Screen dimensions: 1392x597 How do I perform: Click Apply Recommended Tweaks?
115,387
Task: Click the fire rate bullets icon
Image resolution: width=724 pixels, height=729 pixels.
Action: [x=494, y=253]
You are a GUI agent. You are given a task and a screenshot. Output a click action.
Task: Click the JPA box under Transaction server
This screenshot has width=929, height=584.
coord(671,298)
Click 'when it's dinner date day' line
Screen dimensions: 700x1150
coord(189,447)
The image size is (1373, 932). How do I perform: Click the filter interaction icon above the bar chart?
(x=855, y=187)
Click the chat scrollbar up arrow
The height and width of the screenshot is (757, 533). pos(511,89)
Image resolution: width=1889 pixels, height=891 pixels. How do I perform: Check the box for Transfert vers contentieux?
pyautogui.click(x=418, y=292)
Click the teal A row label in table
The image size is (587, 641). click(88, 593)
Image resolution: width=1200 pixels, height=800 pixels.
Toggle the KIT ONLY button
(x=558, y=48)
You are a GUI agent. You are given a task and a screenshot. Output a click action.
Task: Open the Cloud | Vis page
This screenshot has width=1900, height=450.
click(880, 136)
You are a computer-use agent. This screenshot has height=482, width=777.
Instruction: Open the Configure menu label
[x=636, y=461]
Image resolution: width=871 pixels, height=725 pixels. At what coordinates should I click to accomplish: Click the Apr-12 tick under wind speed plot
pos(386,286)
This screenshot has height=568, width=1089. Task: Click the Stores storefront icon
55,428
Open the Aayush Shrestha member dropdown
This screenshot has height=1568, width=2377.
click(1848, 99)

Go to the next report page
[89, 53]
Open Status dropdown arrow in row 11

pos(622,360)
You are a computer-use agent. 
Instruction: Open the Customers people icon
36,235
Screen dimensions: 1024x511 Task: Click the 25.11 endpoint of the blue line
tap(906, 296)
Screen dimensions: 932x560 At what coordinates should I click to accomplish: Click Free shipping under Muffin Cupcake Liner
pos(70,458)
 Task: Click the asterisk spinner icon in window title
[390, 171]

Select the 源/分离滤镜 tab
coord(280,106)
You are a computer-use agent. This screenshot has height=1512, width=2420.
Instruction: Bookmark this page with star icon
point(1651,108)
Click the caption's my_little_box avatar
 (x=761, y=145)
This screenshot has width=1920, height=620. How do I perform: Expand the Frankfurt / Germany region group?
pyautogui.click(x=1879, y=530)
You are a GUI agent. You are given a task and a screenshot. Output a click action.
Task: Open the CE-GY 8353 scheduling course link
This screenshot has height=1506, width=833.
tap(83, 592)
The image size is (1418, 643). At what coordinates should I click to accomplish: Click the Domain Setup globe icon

◇ ◇ ◇ ◇

The answer is the line with "Go to the next report page" plus every line after it, printed exactly as they appear above.

### SOLUTION:
Go to the next report page
[89, 53]
Open Status dropdown arrow in row 11

pos(622,360)
You are a computer-use agent. 
Instruction: Open the Customers people icon
36,235
Screen dimensions: 1024x511 Task: Click the 25.11 endpoint of the blue line
tap(906, 296)
Screen dimensions: 932x560 At what coordinates should I click to accomplish: Click Free shipping under Muffin Cupcake Liner
pos(70,458)
 Task: Click the asterisk spinner icon in window title
[390, 171]

Select the 源/分离滤镜 tab
coord(280,106)
You are a computer-use agent. This screenshot has height=1512, width=2420.
Instruction: Bookmark this page with star icon
point(1651,108)
Click the caption's my_little_box avatar
 (x=761, y=145)
This screenshot has width=1920, height=620. How do I perform: Expand the Frankfurt / Germany region group?
pyautogui.click(x=1879, y=530)
You are a GUI agent. You are given a task and a screenshot. Output a click action.
Task: Open the CE-GY 8353 scheduling course link
This screenshot has height=1506, width=833.
tap(83, 592)
The image size is (1418, 643). At what coordinates should I click to accomplish: Click the Domain Setup globe icon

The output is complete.